REPUBLIKA.CO.ID, JAKARTA -- Pada pertemuan pertama, orang-orang akan bersikap sopan dan terlibat percakapan santai . Namun, lebih dari seribu percakapan santai dari seluruh dunia mengungkapkan orang-orang hampir tidak pernah mengatakan 'terima kasih' ketika dibantu.
Interaksi sosial yang diteliti menggunakan delapan bahasa berbeda di lima benua terpisah menyoroti keengganan global mengakui bantuan sepele, misalnya mengedarkan garam. Secara keseluruhan, orang-orang mengucapkan terima kasih hanya sekali dalam setiap 20 kesempatan.
Daripada mencerminkan perilaku, temuan mengatakan lebih banyak terkait tradisi linguistik. Di berbagai kebudayaan, kelompok masyarakat yang erat menganggap orang-orang akan bekerja sama satu sama lain sampai pada titik di mana ucapan terima kasih tidak diperlukan lagi.
“Dalam interaksi informal sehari-hari di seluruh dunia, norma umum adalah menanggapi perilaku kooperatif orang lain tanpa secara eksplisit mengucapkan terima kasih, tetapi hanya dengan melanjutkan kegiatan seseorang,” kata para ilmuwan dalam jurnal, Royal Society Open Science, seperti yang dikutip dari The Guardian, Kamis (24/5).

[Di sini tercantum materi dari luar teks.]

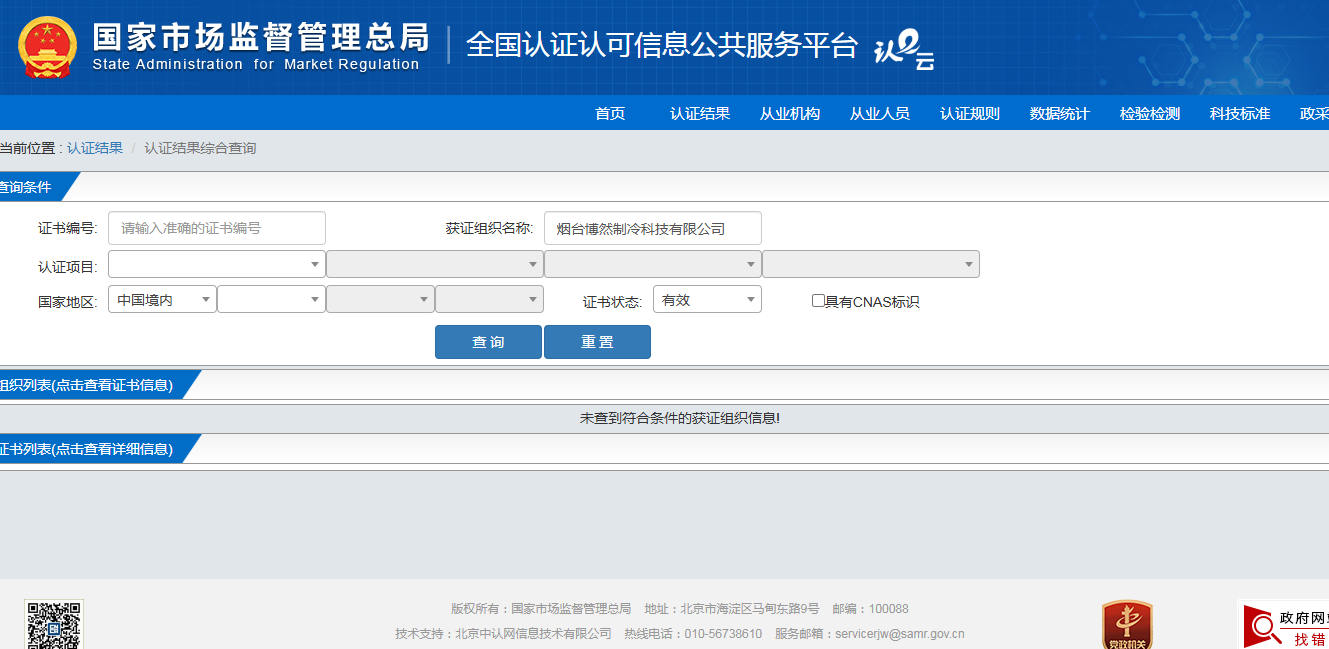
Task: Click the 政府网站找错 magnifier icon
Action: [x=1262, y=628]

Dengan hasil itu, peneliti utama pada studi di University of Sidney, Nick Enfield mengatakan ini tidak berarti orang-orang pada umumnya kasar atau penutur bahasa Inggris tidak kasar daripada penutur bahasa lain.
“Kita seharusnya tidak mengaitkan perasaan bersyukur dengan tindakan mengekspresikannya,” ujar Enfield.
Dalam pengaturan yang lebih formal, seperti membeli makanan di toko, para ilmuwan percaya ungkapan terima kasih sepertinya jauh lebih umum. Saat penelitian, Bahasa Inggris muncul sebagai bahasa asing yang digunakan untuk mengucapkan terima kasih lebih sering dibanding bahasa lain.
Ungkapan ini muncul dalam 14,5 persen dari percakapan yang direkam. Ungkapan terima kasih dalam bahasa Italia muncul sebesar 13,5 persen, tetapi jauh lebih sedikit dalam bahasa Polandia dan Siwu. Yakni sebanyak dua persen dan 0,8 persen.